Вернее, с девушкой, которую он сделал женщиной.
Потом они уснули на некоторое время. Когда проснулись, о чём-то разговаривали. О чём? Джон Хайцман напрягал память. Ему очень хотелось вспомнить, хотя бы часть разговора. И он вспомнил.
Салли говорила о том, как прекрасна жизнь. Говорила, что её отец копит деньги и купит ей участок земли, и что, возможно, на этом участке, если хватит денег, построит небольшой домик.
А Салли сама сделает на участке ландшафтный дизайн, высадит много разных растений и будет жить счастливо, воспитывая своих детей.

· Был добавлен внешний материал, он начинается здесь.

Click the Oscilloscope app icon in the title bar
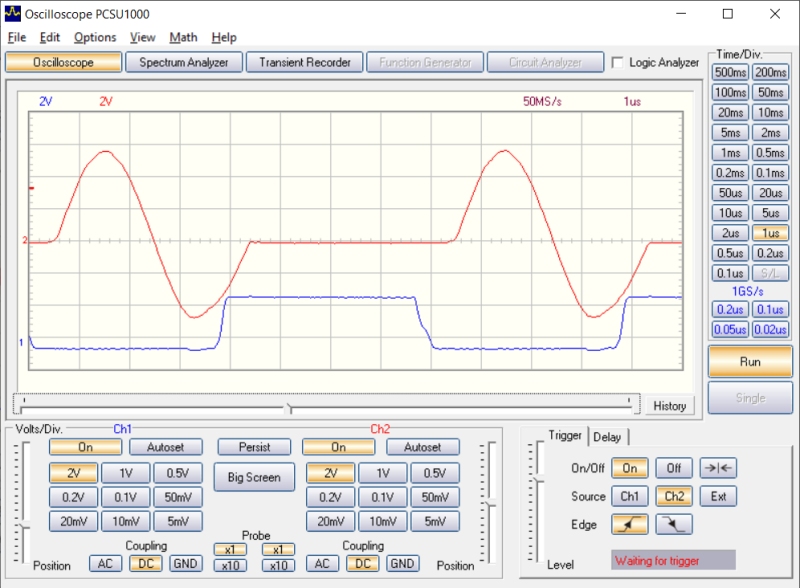Image resolution: width=800 pixels, height=588 pixels. point(12,14)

Джон про себя тогда решил помочь Салли. «Надо же, — думал он тогда про себя. — Всего лишь какой-то участок земли и домик необходимы для счастья этой девушке. Какие пустяки. Надо не забыть помочь ей приобрести и землю, и дом».
Но Джон забыл о своём желании. Забыл вообще о Салли. Жизнь увлекла его своими прелестями.
Новая яхта, личный самолёт приносили радость в первые дни своего появления.
Надолго увлекала лишь игра в финансовые комбинации, увлекала и увеличивала на миллиарды состояние отца, впоследствии перешедшее по наследству к нему.
Это будоражащее чувства и нервы увлечение длилось больше двадцати лет. Оно доминировало над всем остальным.
Прошёл, как бы, между прочим, один брак, потом, второй. Жёны не оставили после себя никакого следа.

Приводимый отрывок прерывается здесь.